## O QUE SE PEDE
1) No texto sobre o fim do anilado, em que data se situa a lembrança da invasão da sede?
2) Transcreva, do texto sobre o fim do anilado, a parte que começa nas palavras "As máquinas da" e termina em "que nunca existiu.".
3) Dê continuidade ao texto sobre o fim do anilado a partir do ponto em que ele termina.

O anilado contava seus dias como ainda contava seus gols e glórias. Era capaz de reunir um esquadrão que sonhava em voos altos, mas que lamentavelmente não passariam de sonhos impossíveis ante aos dois tratores que ainda aguardavam o momento de começar o sepultamento. Incontáveis gols, gritos de vitória e a saudável zombaria aos “primos ricos”.
Beto, em um vento calmo, recorda “dos gols de bicicleta do Filipinho, daquele gol de calcanhar que o Dico fez contra o Palmeiras, das arrancadas fulminantes do Meyer que quase sempre se transformavam-se em gols”, Pessoas e momentos que recheariam outras linhas, guardadas entre escritos futuros.
Mas estamos, em memória, em 26 de maio de 1974. A bandeira do Amazonas não estava mais lá, nem os troféus, nem camisas, nem quase nada mais do outrora glorioso anilado. Torcedores apaixonados, revoltados e de coração azul ferido, invadiram a sede e levaram o que podiam, numa cruzada raivosa, num último grito contra o apagar do passado em nome dos ditos “novos tempos”.
As máquinas da Triângulo aumentam o giro, e enquanto a vida corre naquele domingo calmo, rasga-se a terra preparando-a para apagar o que restou da calidez de um Reino que nunca existiu.

## Trecho do conjunto de dados
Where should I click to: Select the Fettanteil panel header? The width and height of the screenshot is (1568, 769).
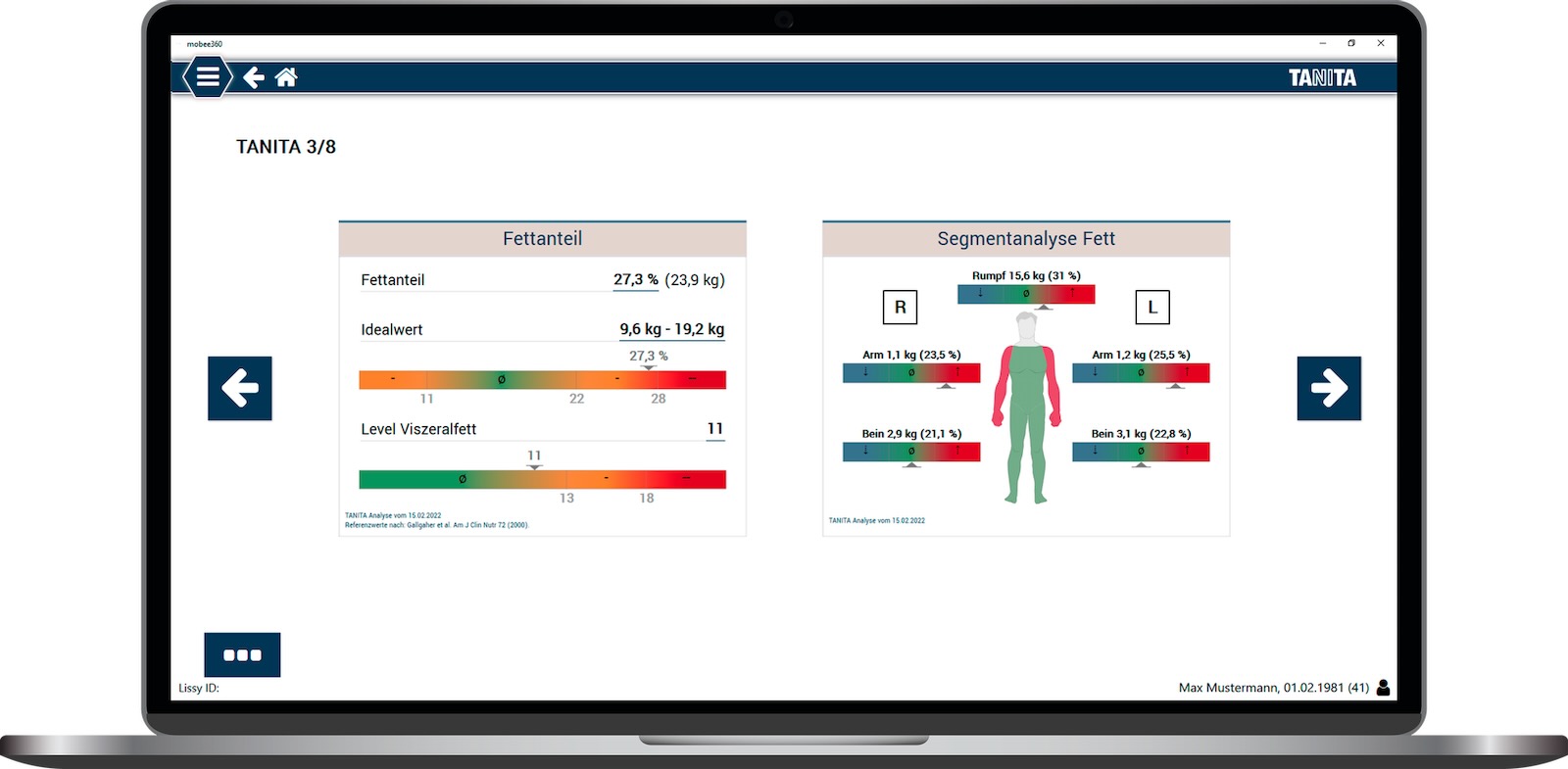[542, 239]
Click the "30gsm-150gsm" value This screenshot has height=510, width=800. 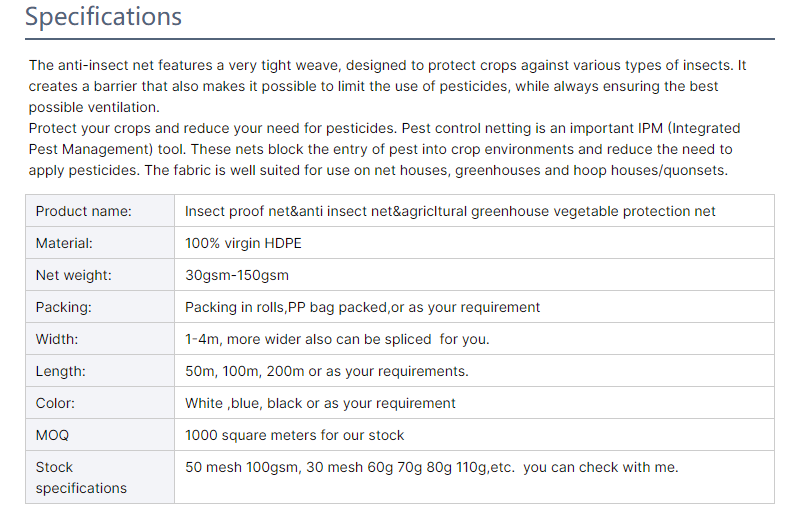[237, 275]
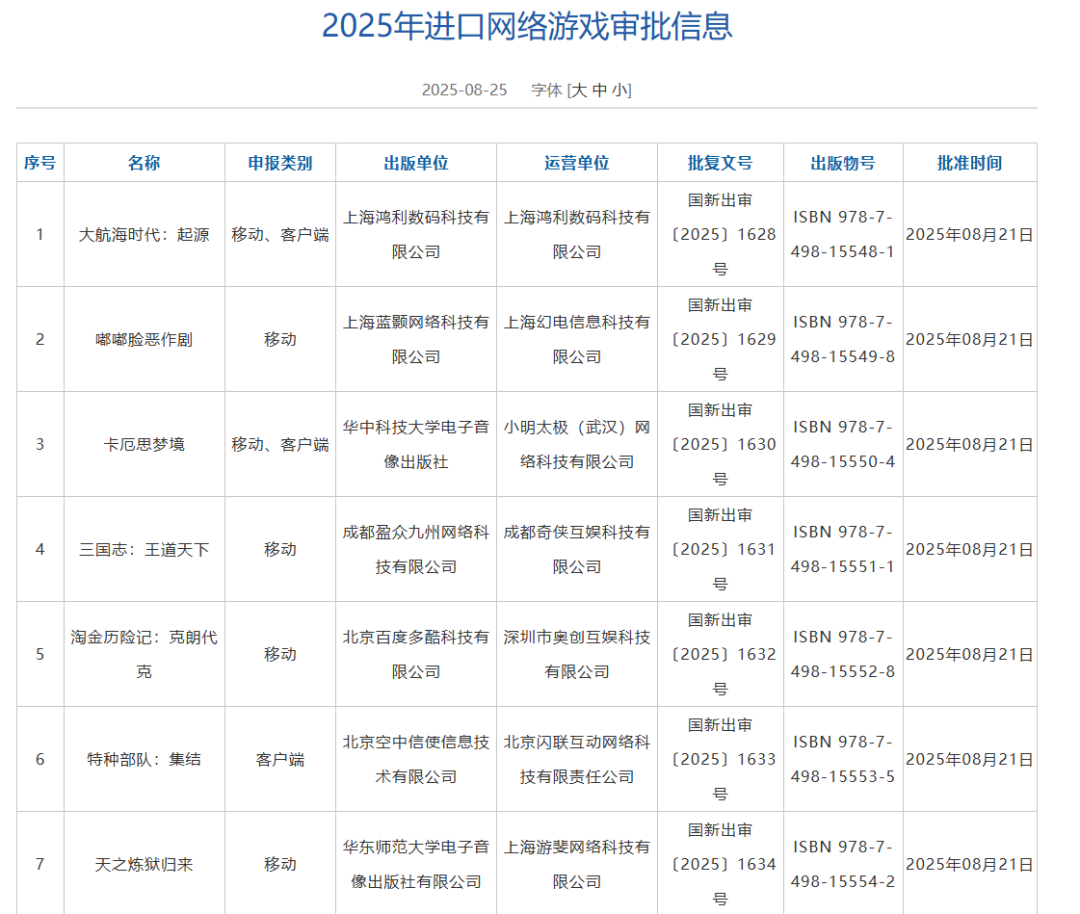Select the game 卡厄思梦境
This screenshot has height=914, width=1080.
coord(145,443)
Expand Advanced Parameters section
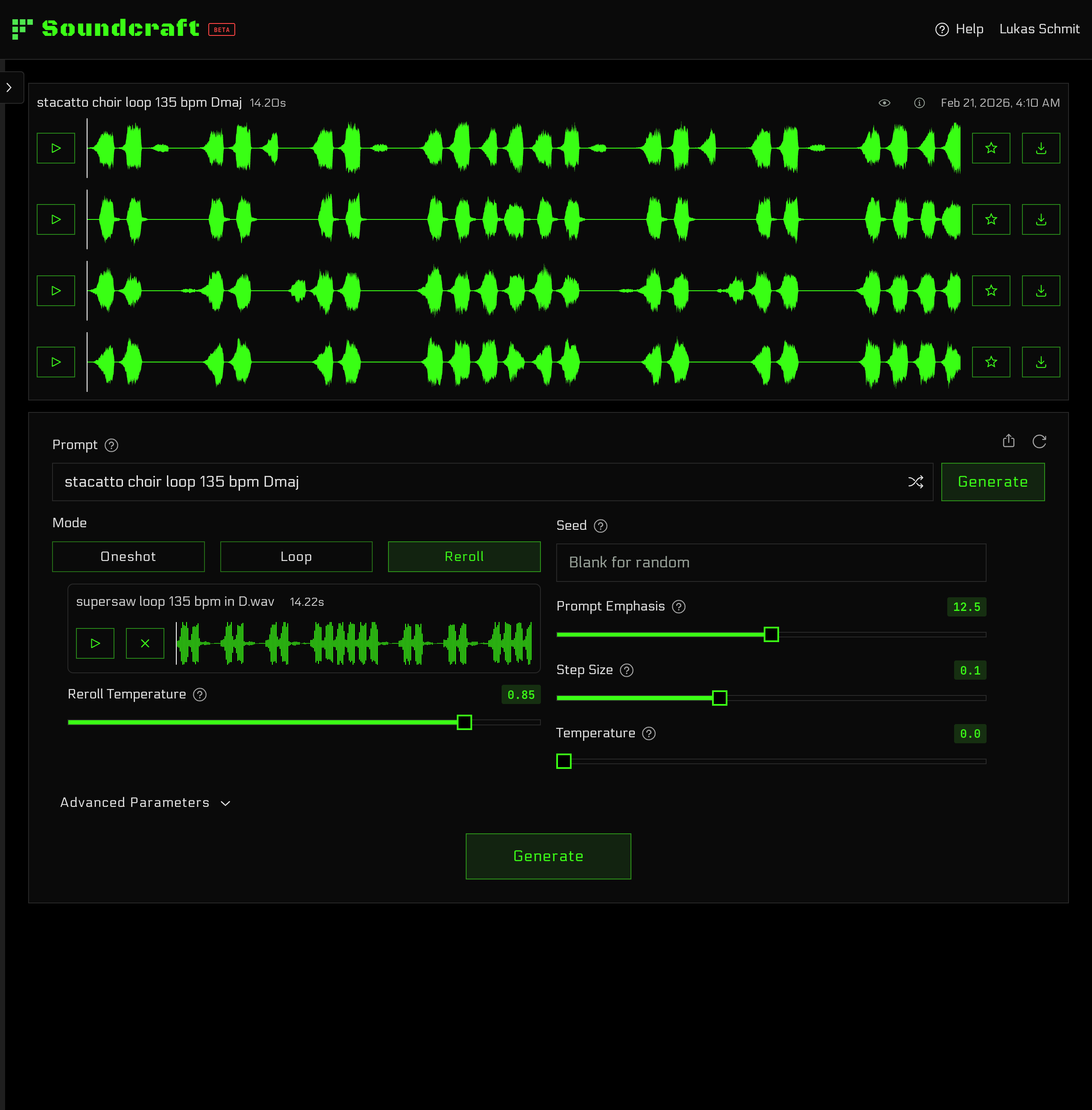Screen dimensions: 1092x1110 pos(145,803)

--

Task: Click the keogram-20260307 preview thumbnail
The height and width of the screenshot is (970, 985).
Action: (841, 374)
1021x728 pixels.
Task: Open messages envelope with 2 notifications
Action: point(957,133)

## RESULTADOS POR TAREFA
1) Em 26 de maio de 1974.

2)
As máquinas da Triângulo aumentam o giro, e enquanto a vida corre naquele domingo calmo, rasga-se a terra preparando-a para apagar o que restou da calidez de um Reino que nunca existiu.

3)
O futebol que ali rolou era só um símbolo dentre tantos de histórias que os antigos guardam em baús de relíquias, fotos, contos resgatados em memória que hoje, sem querer, deixam lágrimas caírem inocentes.
A camisa anilada, o barquinho a vela, a reta permeada das casas da vila operária, o caminhar tranquilo no calçamento fresco, venda de secos e molhados, as marchas em busca do Rei e as procissões religiosas.
Rua 12 de Outubro, o tapume e o cinema no Hinkeldey. O heróico Helmuth Leindecker, o Frei João Maria e as vigilantes rondas nos corredores do Colégio São José (Celso Ramos). A Schwester Marta, os Hort do Caça-e-Tiro, o Bepi, o velho Alfarth, o Max Klabunde, o tafoneiro João Heiden, o Lothar e o bar do Schmidt. Os bailes do Erinho & Sua Orquestra, a EIG e o Amazonas…
Um Reino hipotético, que não teve tempo de existir e que só memórias antigas e fotos amareladas guardam consigo. Naquela curva, entre o Progresso e a Glória, eu sigo caminhando os caminhos destes e de tantos outros.
Este Reino do Garcia mudou muito. E já se vão 50 anos…
E seguimos.
Que linda história. Vai para a minha biblioteca “Memórias da História do meu Tempo”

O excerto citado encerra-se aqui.